Pull out of the data below the stretch of lines bounded by the one containing "Instruction: Click the" and the one containing "Click the 系统参数 code icon", both bounds included, unchanged.

(EXERCISE DATA Opens)

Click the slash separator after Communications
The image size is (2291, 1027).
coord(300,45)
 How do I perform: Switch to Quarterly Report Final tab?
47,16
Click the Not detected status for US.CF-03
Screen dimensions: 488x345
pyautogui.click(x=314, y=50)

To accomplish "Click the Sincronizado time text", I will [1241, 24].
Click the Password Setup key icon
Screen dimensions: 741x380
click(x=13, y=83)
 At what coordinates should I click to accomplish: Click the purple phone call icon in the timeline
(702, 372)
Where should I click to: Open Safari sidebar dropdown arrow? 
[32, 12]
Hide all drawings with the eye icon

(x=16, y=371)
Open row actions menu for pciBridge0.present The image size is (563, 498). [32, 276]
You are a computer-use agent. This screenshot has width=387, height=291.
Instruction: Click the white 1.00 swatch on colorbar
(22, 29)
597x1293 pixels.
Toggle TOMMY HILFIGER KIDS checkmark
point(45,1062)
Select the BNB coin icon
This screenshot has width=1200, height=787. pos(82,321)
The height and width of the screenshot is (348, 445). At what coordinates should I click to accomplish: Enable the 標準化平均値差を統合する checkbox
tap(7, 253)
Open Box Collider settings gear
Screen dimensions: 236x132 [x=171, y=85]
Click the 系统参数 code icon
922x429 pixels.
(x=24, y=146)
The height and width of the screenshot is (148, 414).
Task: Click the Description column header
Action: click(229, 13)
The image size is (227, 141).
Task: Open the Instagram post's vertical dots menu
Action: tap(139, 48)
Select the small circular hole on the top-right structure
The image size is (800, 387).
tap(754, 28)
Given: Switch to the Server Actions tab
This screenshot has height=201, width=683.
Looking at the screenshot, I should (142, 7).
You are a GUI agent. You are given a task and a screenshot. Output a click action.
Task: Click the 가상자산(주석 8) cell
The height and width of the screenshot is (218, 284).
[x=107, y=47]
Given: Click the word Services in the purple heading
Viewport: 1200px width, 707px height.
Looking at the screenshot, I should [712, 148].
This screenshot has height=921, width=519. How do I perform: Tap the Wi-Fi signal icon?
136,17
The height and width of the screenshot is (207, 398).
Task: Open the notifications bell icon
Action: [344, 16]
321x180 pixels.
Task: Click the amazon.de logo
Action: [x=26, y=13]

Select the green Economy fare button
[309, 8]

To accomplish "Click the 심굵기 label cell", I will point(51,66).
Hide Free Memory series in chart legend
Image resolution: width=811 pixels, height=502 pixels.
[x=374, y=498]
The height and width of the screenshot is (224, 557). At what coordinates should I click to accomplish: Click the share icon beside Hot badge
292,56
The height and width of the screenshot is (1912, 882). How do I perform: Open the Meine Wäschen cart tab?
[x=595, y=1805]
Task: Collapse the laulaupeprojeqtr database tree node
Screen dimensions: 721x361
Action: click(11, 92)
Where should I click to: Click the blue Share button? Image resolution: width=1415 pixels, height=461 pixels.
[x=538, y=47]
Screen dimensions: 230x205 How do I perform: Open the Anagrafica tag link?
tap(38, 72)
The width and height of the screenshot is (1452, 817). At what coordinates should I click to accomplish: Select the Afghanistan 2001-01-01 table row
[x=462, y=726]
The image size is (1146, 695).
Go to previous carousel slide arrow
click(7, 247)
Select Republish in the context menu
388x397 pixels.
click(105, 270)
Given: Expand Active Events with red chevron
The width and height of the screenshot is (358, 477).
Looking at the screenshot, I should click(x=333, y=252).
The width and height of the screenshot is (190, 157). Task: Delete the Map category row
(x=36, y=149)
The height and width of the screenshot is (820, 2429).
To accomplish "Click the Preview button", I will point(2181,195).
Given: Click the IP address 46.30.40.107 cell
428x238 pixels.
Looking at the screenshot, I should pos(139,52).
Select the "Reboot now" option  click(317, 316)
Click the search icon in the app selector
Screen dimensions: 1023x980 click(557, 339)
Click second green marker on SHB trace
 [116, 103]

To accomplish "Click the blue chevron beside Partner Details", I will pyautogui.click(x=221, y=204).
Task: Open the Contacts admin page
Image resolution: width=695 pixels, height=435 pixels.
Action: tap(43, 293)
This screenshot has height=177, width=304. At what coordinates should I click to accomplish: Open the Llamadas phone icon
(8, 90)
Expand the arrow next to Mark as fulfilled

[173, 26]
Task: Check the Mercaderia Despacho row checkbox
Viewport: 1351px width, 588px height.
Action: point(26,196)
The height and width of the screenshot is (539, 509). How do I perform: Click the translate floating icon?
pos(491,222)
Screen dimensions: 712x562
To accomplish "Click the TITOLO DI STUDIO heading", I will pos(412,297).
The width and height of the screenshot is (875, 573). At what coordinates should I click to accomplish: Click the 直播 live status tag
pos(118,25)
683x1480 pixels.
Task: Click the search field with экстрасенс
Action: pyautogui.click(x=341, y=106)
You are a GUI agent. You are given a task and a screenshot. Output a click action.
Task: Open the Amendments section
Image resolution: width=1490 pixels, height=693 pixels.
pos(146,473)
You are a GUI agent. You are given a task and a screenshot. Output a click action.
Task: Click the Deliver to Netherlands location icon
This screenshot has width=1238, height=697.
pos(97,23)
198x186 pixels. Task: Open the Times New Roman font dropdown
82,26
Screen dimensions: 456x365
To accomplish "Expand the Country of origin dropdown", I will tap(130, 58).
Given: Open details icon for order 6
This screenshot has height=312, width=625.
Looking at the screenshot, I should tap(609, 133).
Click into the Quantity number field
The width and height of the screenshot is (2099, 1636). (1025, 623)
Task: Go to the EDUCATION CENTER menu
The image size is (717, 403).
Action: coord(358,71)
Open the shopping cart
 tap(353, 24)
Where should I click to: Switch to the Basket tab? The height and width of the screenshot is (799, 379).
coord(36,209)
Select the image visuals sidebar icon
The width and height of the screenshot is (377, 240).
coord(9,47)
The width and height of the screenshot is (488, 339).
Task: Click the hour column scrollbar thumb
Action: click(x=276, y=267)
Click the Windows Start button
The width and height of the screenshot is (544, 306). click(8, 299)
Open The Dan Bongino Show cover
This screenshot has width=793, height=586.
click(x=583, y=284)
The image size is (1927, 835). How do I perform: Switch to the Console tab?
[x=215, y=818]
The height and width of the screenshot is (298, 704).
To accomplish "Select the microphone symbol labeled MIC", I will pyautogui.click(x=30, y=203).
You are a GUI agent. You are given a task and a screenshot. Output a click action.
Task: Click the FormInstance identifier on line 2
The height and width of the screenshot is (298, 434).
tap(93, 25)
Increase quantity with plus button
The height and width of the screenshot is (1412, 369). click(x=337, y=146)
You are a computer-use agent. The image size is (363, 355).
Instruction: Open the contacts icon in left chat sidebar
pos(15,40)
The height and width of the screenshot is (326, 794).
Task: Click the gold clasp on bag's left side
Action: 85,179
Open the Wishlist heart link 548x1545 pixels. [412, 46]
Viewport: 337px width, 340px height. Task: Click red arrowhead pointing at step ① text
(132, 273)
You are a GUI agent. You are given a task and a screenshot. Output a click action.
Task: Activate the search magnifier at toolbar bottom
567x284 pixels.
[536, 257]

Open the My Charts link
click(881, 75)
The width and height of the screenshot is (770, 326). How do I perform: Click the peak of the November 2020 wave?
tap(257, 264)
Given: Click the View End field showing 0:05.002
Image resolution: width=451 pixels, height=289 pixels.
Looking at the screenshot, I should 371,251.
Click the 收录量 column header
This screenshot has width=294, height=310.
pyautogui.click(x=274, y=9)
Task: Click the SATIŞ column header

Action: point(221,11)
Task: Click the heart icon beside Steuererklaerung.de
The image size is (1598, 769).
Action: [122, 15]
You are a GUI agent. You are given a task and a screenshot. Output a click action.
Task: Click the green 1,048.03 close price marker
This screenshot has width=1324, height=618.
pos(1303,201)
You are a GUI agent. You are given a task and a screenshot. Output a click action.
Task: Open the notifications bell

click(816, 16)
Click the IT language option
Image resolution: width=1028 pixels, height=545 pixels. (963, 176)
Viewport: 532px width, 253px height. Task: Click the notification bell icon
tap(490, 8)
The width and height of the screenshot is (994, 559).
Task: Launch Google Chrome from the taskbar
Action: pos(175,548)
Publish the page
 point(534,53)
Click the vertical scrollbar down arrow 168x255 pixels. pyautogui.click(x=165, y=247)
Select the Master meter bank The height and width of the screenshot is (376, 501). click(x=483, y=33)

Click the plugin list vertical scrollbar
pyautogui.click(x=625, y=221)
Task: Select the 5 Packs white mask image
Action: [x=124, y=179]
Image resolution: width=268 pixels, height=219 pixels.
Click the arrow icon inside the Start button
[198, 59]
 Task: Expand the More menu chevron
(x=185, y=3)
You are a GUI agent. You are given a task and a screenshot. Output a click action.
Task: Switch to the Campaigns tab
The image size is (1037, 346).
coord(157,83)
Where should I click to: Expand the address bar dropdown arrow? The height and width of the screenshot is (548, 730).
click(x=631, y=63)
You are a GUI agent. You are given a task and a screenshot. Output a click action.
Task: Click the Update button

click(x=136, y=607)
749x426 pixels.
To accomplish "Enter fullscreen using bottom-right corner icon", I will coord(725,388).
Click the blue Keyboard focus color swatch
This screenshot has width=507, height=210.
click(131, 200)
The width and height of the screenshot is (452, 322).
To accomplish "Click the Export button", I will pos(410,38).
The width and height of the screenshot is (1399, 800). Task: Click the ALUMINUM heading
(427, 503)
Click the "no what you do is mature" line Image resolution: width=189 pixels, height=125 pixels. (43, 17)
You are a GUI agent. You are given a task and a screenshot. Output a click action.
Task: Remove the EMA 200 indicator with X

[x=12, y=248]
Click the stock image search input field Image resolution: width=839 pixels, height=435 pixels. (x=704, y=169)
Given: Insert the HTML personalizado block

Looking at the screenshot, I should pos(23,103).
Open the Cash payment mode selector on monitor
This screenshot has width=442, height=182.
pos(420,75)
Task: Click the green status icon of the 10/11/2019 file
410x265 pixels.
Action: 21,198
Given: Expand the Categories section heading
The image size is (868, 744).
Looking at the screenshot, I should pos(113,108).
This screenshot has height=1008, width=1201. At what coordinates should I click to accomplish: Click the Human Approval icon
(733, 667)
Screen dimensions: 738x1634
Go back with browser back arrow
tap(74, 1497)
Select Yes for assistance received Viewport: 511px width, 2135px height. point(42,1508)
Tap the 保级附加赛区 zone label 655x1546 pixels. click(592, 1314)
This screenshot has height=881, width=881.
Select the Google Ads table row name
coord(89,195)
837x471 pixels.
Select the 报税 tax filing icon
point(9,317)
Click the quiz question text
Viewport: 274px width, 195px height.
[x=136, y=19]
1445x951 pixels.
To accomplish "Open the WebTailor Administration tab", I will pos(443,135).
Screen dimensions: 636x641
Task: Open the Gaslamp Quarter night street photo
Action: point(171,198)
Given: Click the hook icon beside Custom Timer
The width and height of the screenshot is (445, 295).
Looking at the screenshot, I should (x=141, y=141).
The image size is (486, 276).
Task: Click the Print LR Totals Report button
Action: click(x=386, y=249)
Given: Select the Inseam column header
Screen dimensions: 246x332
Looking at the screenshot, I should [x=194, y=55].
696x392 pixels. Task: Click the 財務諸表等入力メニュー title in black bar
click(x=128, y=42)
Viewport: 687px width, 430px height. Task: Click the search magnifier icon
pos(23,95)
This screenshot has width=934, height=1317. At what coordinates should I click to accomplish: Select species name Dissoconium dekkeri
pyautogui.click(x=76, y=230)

(EXERCISE DATA Closes)

## SOLUTION FOR THIS TASK
Instruction: Click the white 1.00 swatch on colorbar
(22, 29)
597x1293 pixels.
Toggle TOMMY HILFIGER KIDS checkmark
point(45,1062)
Select the BNB coin icon
This screenshot has width=1200, height=787. pos(82,321)
The height and width of the screenshot is (348, 445). At what coordinates should I click to accomplish: Enable the 標準化平均値差を統合する checkbox
tap(7, 253)
Open Box Collider settings gear
Screen dimensions: 236x132 [x=171, y=85]
Click the 系统参数 code icon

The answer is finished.